A sharp slowdown in the motor business and lower interest rates will put pressure on ICICI Lombard’s FY21E performance. A sluggish market will likely increase competitive pressures from private players even as PSUs may slow down. Growth in the health business will likely be the silver lining. Even as we expect near-term performance to remain relatively stable for insurance companies, ICICI Lombard trades significantly above its fair value, prompting us to look at long-term opportunities elsewhere in the BFSI sector. Retain ‘sell’ rating with fair value (FV) of Rs 875.

ICICI Lombard reported 7% growth in Q4FY20 PBT (Rs 370 crore), reflecting slowdown in business (gross premium down 8% year-on-year and net premium up 7% y-o-y), increase in combined ratio to 100% from 98% y-o-y (98.7% q-o-q) and impairment in equity investments (25% of preprovisioning PBT). Investment yield moved up to 8.5% from 7.2% q-o-q due to profit booking. Increase in commission ratio (7% from 3% q-o-q and y-o-y) was the key driver of higher combined ratio; according to the management, this was due to higher retention which led to lower inward commissions. As such, it would be challenging to dissect the break-up of the combined ratio.

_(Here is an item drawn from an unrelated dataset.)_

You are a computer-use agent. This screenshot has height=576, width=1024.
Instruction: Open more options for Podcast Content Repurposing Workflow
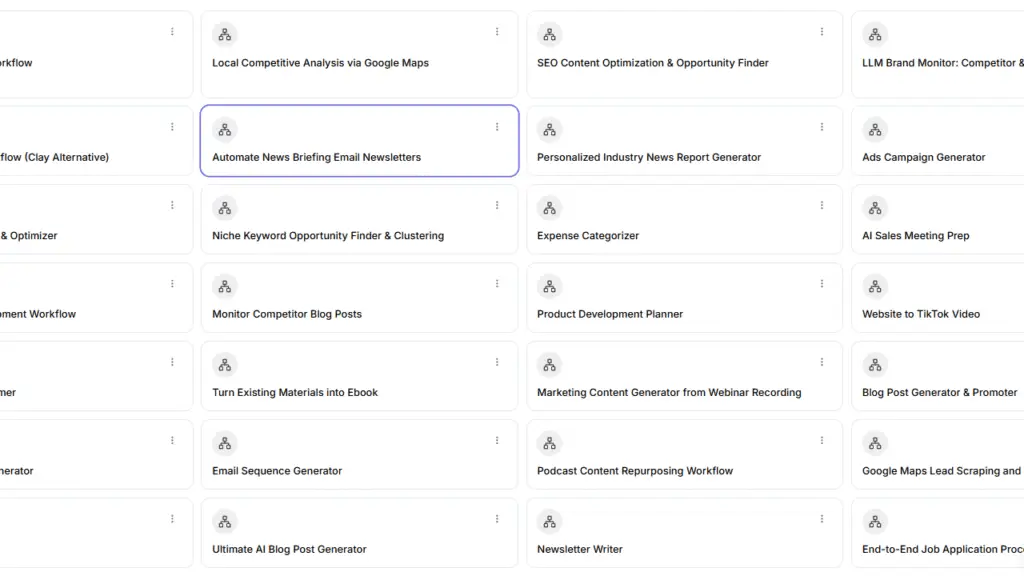822,440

We expect ICICI Lombard to deliver 6% decline in gross premium in FY21E on the back of a sharp slowdown in motor, muted business in most wholesale segments, moderate growth in fire segment and some tailwinds to the health business following Covid-19-related anxiety to improve coverage. Lower interest rates will likely lead to a fall in interest income as well, translating into 11% earnings growth for the year. ICICI Lombard may be better-placed than most PSU competition. Two reasons – effective use of technology – ability to close policies and approve claims without physical visits, and better capitalisation levels. Competition from Acko, Go Digit and other frontline private players will continue/intensify.

We are revising down our estimates by 8% to reflect lower business volumes and increase in combined ratio and lower investment yields; we expect about 20% medium-term RoE and 11% EPS growth in FY21E followed by 13-16% growth in FY22-23E. Even as we expect the insurance sector to fare better than rest of the financial services, the sharp price corrections in the sector versus super-rich valuation for ICICI Lombard prompt us to take near-term risk and medium-term investment calls on other stocks. We prefer ICICI Bank (‘buy’, 28% upside) and ICICI Prudential Life (buy, 16% upside) over ICICI Lombard (retain ‘sell’) with RGM-based FV of Rs 875).